Problem description:
If a line of the records contains the word "agent", list it.

Records excerpted from a collection
"""

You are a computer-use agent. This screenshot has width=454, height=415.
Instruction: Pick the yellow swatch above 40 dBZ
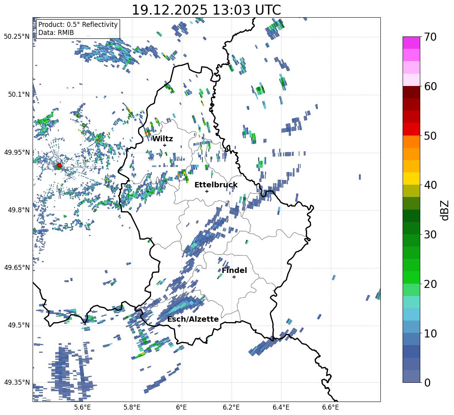[411, 179]
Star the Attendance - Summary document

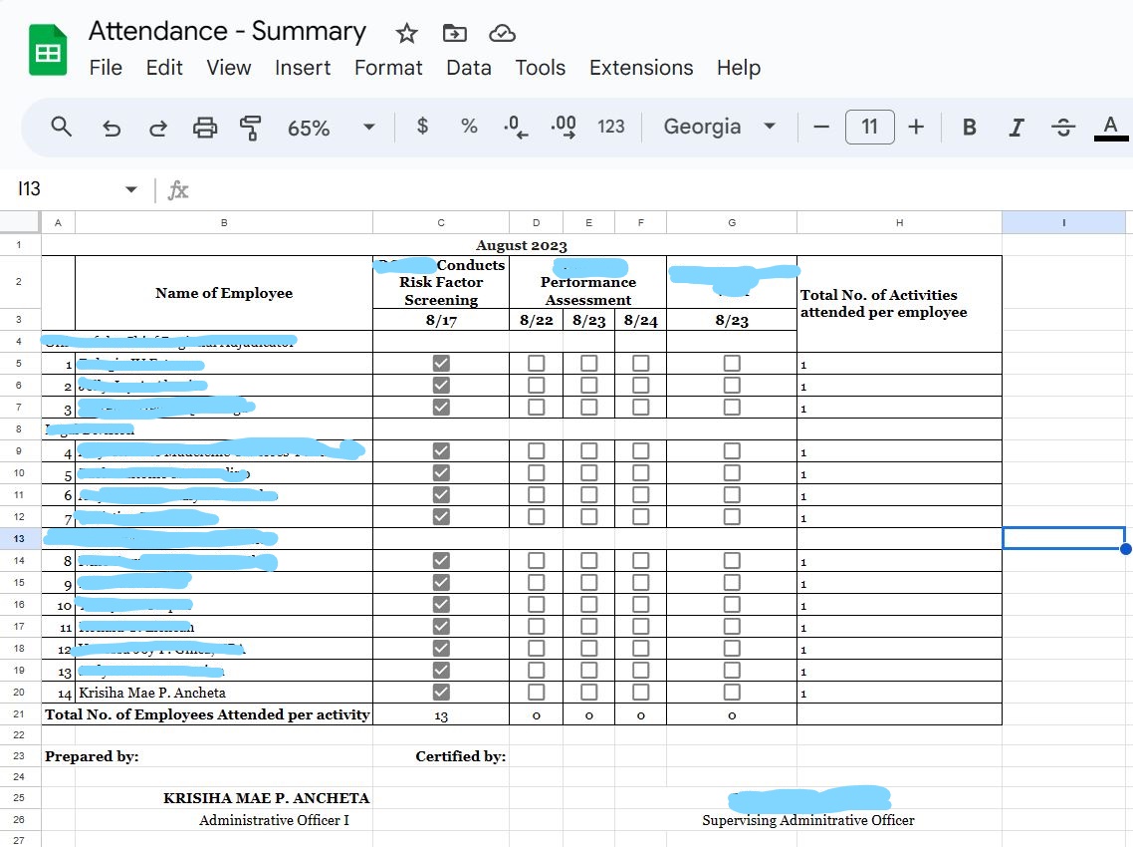(x=406, y=34)
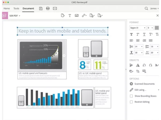Rotate object counterclockwise icon

[144, 65]
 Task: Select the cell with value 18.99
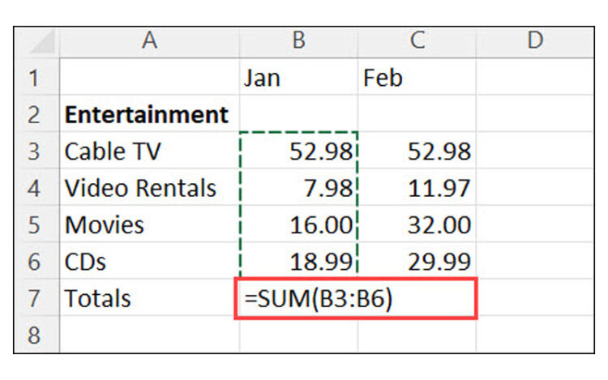tap(298, 261)
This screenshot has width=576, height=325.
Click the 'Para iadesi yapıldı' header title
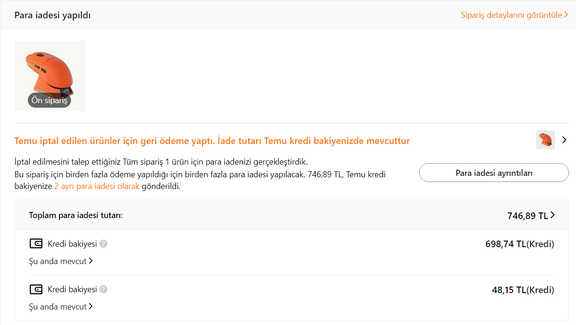point(52,15)
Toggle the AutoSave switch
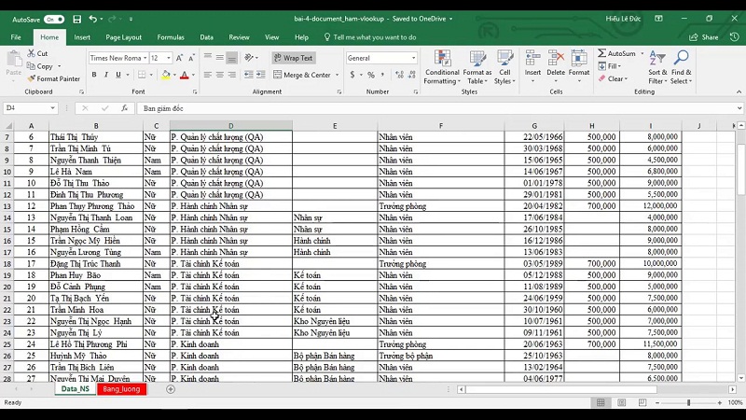Viewport: 746px width, 420px height. click(54, 19)
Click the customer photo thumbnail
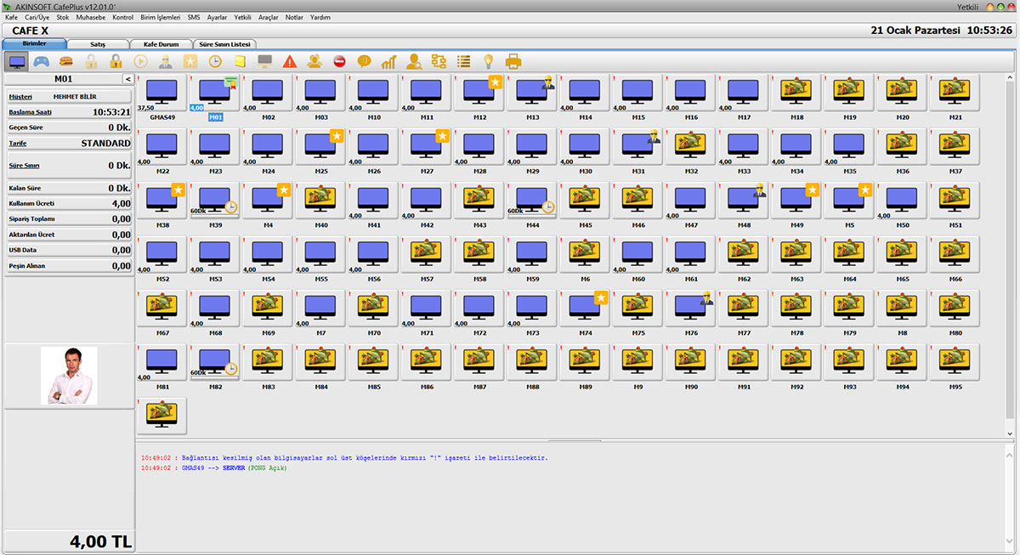 click(70, 375)
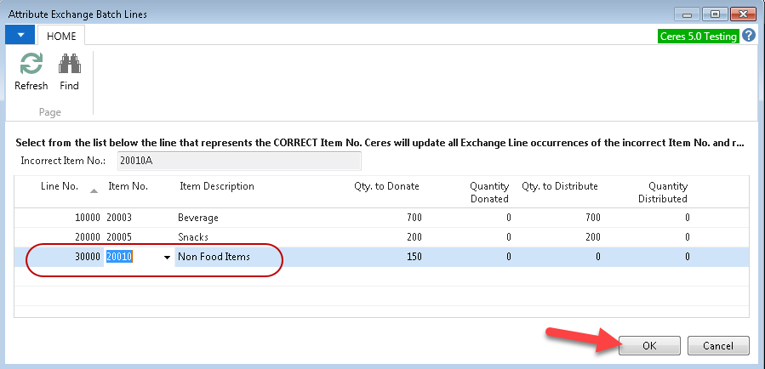This screenshot has height=369, width=765.
Task: Click the Qty. to Distribute column header
Action: pos(559,186)
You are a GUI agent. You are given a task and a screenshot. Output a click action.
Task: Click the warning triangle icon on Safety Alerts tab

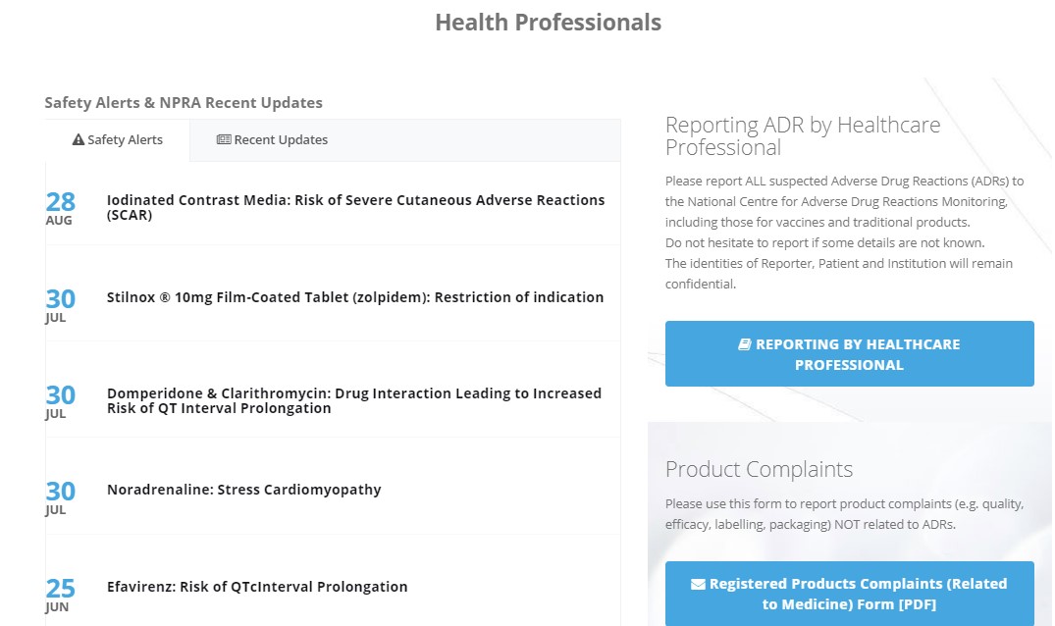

"""

Response area:
You are a computer-use agent. This screenshot has width=454, height=415.
You are a GUI agent. You are given a task and a screenshot. Output a click action.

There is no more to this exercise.